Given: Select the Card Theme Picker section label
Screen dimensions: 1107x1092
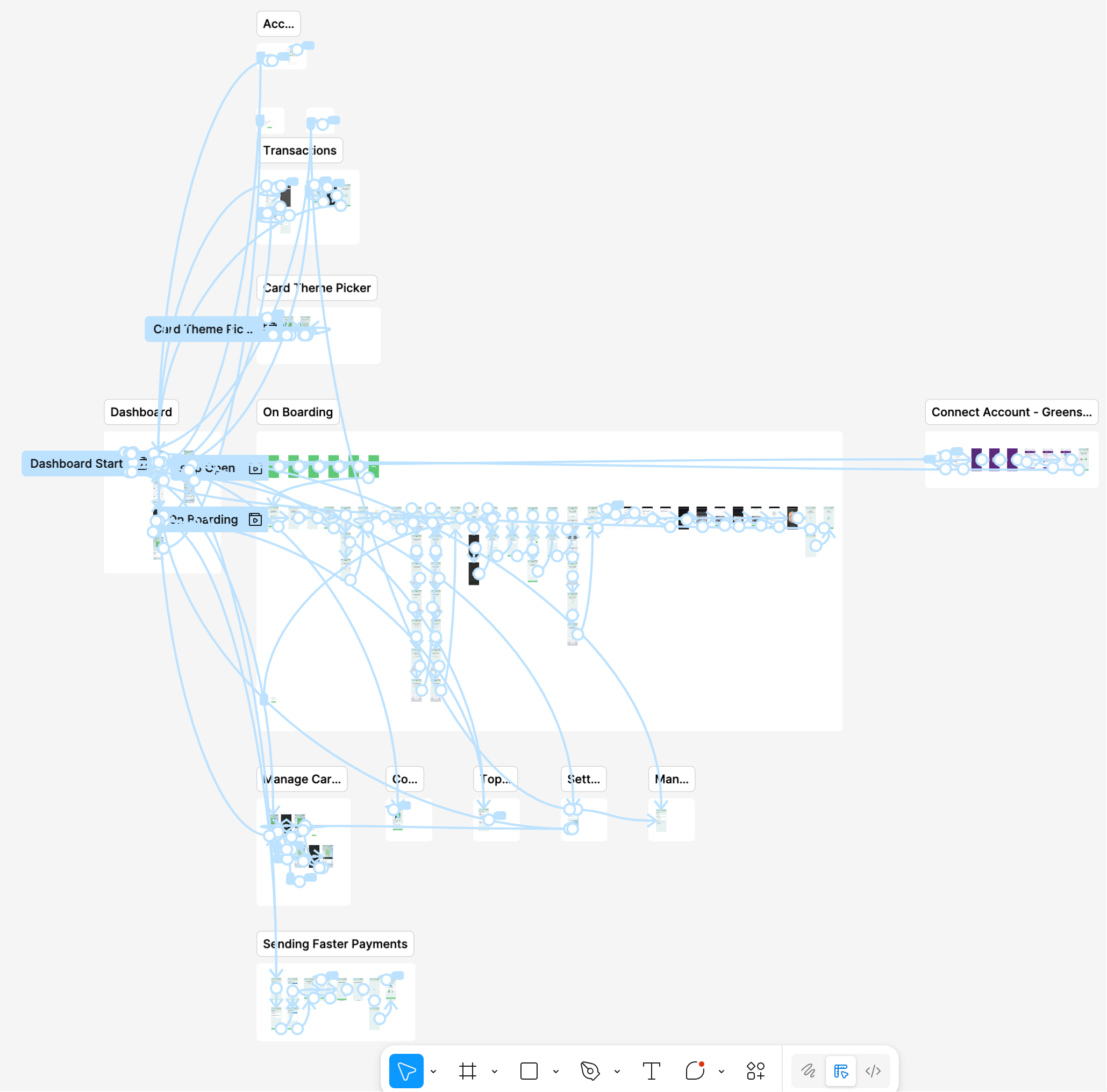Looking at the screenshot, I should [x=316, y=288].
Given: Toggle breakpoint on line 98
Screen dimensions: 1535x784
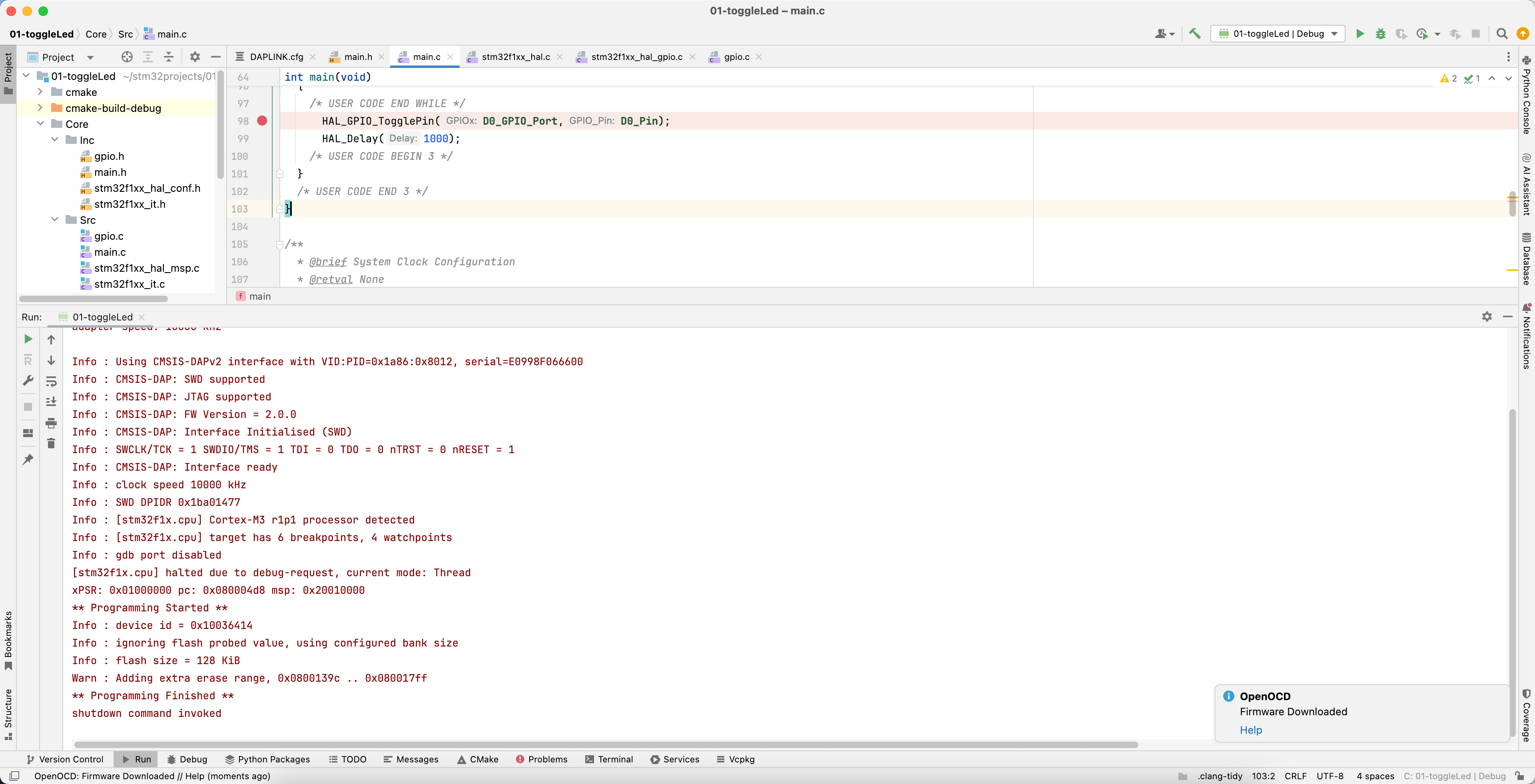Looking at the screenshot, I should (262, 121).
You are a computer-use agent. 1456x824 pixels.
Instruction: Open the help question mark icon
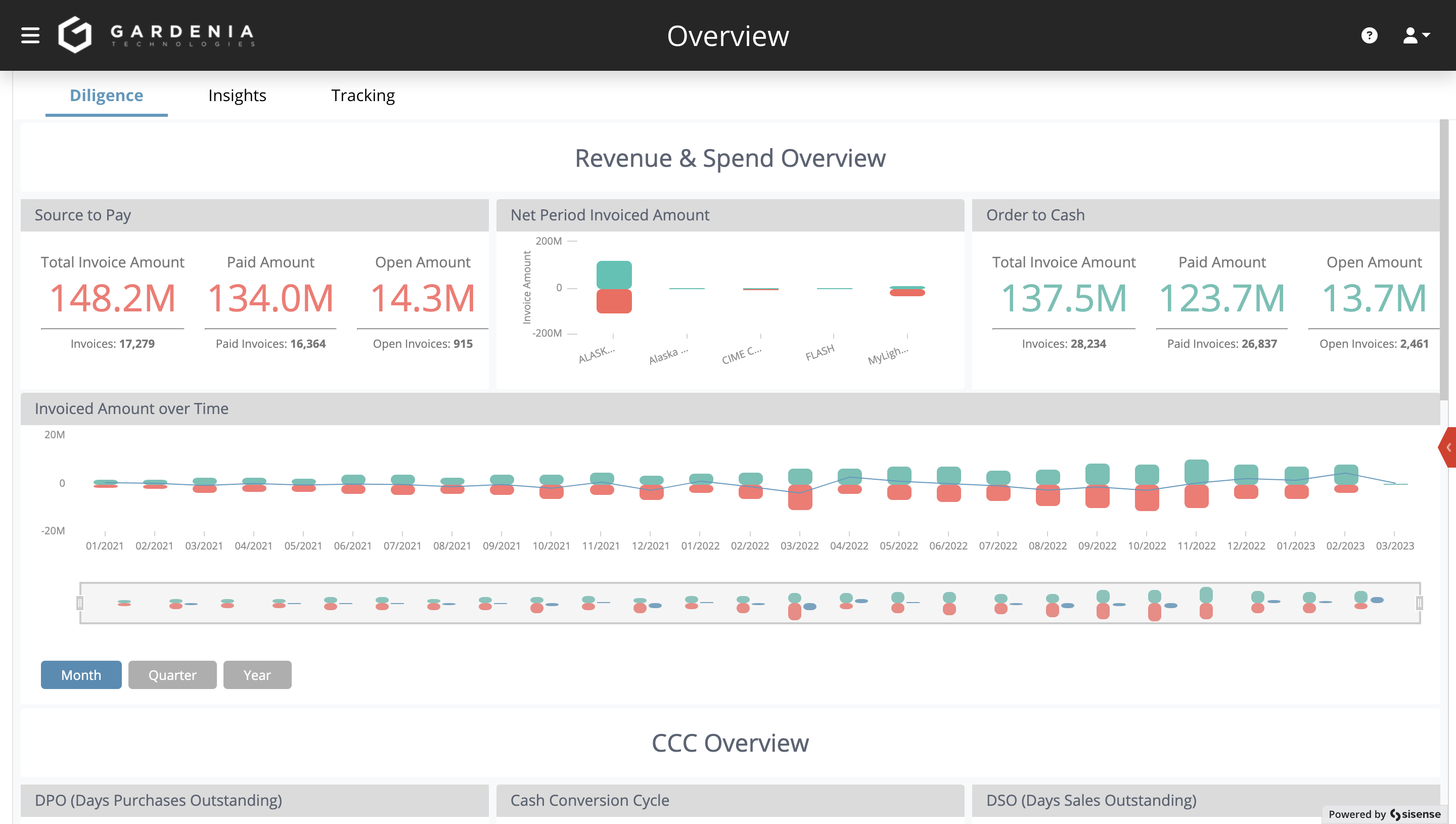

- ASSIGNMENT -
In the records, locate each line holding the string "Given" and copy it.

- RESPONSE BELOW -
Given: Select the Card Theme Picker section label
Given: Toggle breakpoint on line 98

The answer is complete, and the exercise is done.